Scientific classification
- Kingdom: Fungi
- Division: Basidiomycota
- Class: Agaricomycetes
- Order: Agaricales
- Family: Cortinariaceae
- Genus: Thaxterogaster
- Species: T. cinereoroseolus
- Binomial name: Thaxterogaster cinereoroseolus (Danks, T. Lebel & Vernes) Niskanen & Liimat. (2022)
- Synonyms: Cortinarius cinereoroseolus Danks, T. Lebel & Vernes (2010);

= Thaxterogaster cinereoroseolus =

- Genus: Thaxterogaster
- Species: cinereoroseolus
- Authority: (Danks, T. Lebel & Vernes) Niskanen & Liimat. (2022)
- Synonyms: Cortinarius cinereoroseolus Danks, T. Lebel & Vernes (2010)

Species of fungus

Thaxterogaster cinereoroseolus is a species of truffle-like fungus in the family Cortinariaceae. Found in New South Wales, Australia, the species was described as new to science in 2010. The species was formerly classified in the genus Cortinarius, but it was reassigned to Thaxterogaster by a 2022 study.

==Taxonomy==
The species was first described scientifically by Melissa Danks, Teresa Lebel, and Karl Vernes in a 2010 issue of the journal Persoonia. The type collection was made in Mount Kaputar, New South Wales (Australia) in July 2007. Molecular analysis of internal transcribed spacer DNA sequences indicates that Cortinarius cinereoroseolus groups together in a subclade with two undescribed sequestrate Cortinarius species, and that this subclade is sister to a clade containing the agaric species C. australis, C. chalybaeus, C. porphyropus, C. purpurascens and C. purpurascens var. largusoides; all of these species belong to the section Purpurascens of the genus Cortinarius. The specific epithet caesibulga is derived from the Latin words cinereo (greyish) and roseolus (light pink) and refers to the colour of the fruit bodies.

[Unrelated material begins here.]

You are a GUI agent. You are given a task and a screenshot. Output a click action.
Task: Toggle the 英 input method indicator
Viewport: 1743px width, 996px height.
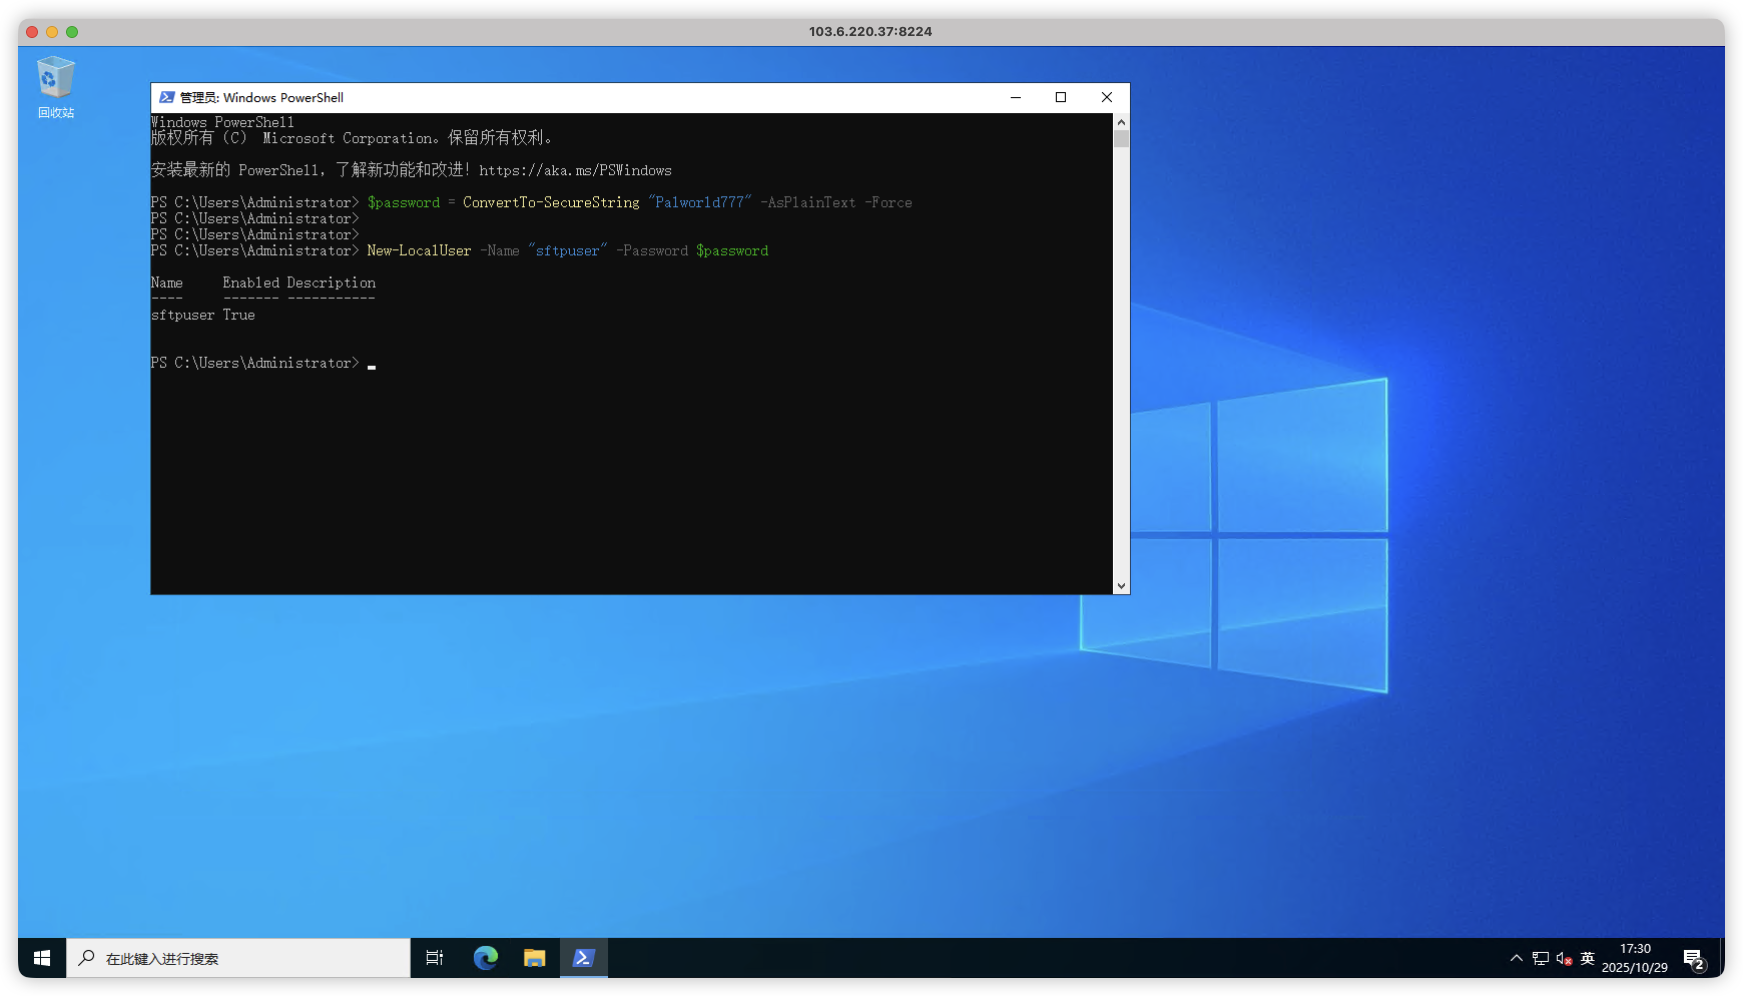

In 2022 the species was transferred from Cortinarius and reclassified as Thaxterogaster cinereoroseolus based on genomic data.

==Description==
Thaxterogaster cinereoroseolus has a sequestrate fruit body, meaning that its spores are not forcibly discharged from the basidia, and it remains enclosed during development, including at maturity. The shape of the caps ranges from irregularly spherical to like an inverted cone, and they measure 1.1–2.7 cm long by 1.1–2.4 cm in diameter. A white to silvery-grey partial veil connects the cap to the stipe. The colour of the outer skin of the cap (the pellis) is cream mixed with pale pink, lilac, and grey, and it is smooth with a finely hairy texture. Remnants of the greyish silky universal veil are readily rubbed off with handling. The flesh is white to cream and 3–8 mm thick. The internal spore-bearing tissue of the cap (the hymenophore) is pale brown at first, but darkens as the spores mature. A white stipe extends into the fruit body through its entire length; it measures 5–11 mm long by 3–6 mm thick, with a bulbous base that extends 3 mm below the cap. Fruit bodies have no distinctive taste, but smell somewhat of flowers or like chlorine. The spores are broadly egg-shaped and measure 7–8.9 by 5.1–6.4 μm. They are covered irregularly with nodules up to 1.5 μm high. The thin-walled basidia (spore-bearing cells) are hyaline (translucent), club-shaped to cylindrical, four-spored, and have dimensions of 28–40 by 7–9 μm. There are clamp connections present in the hyphae of both the cap and the hymenium.

==Habitat and distribution==
The fruit bodies of Thaxterogaster cinereoroseolus grow in the ground under litterfall in subalpine areas of the Kaputar Plateau. Plants typically associated with the fungus include Eucalyptus dalrympleana, E. pauciflora and Poa sieberiana with scattered Acacia melanoxylon, Acacia sp., Hibbertia obtusifolia, Lomatia arborescens, Monotoca scaparia, Olearia rosemanifolia and Pultanea satulosa. The fungus has also been collected in wet sclerophyll forests where Acacia melanoxylon, Blechnum cartilagineum, Coprosma quadrifida, Cyathea australis, Lomandra multiflora, Lomatia arborescens and Poa sieberiana are the predominant plants.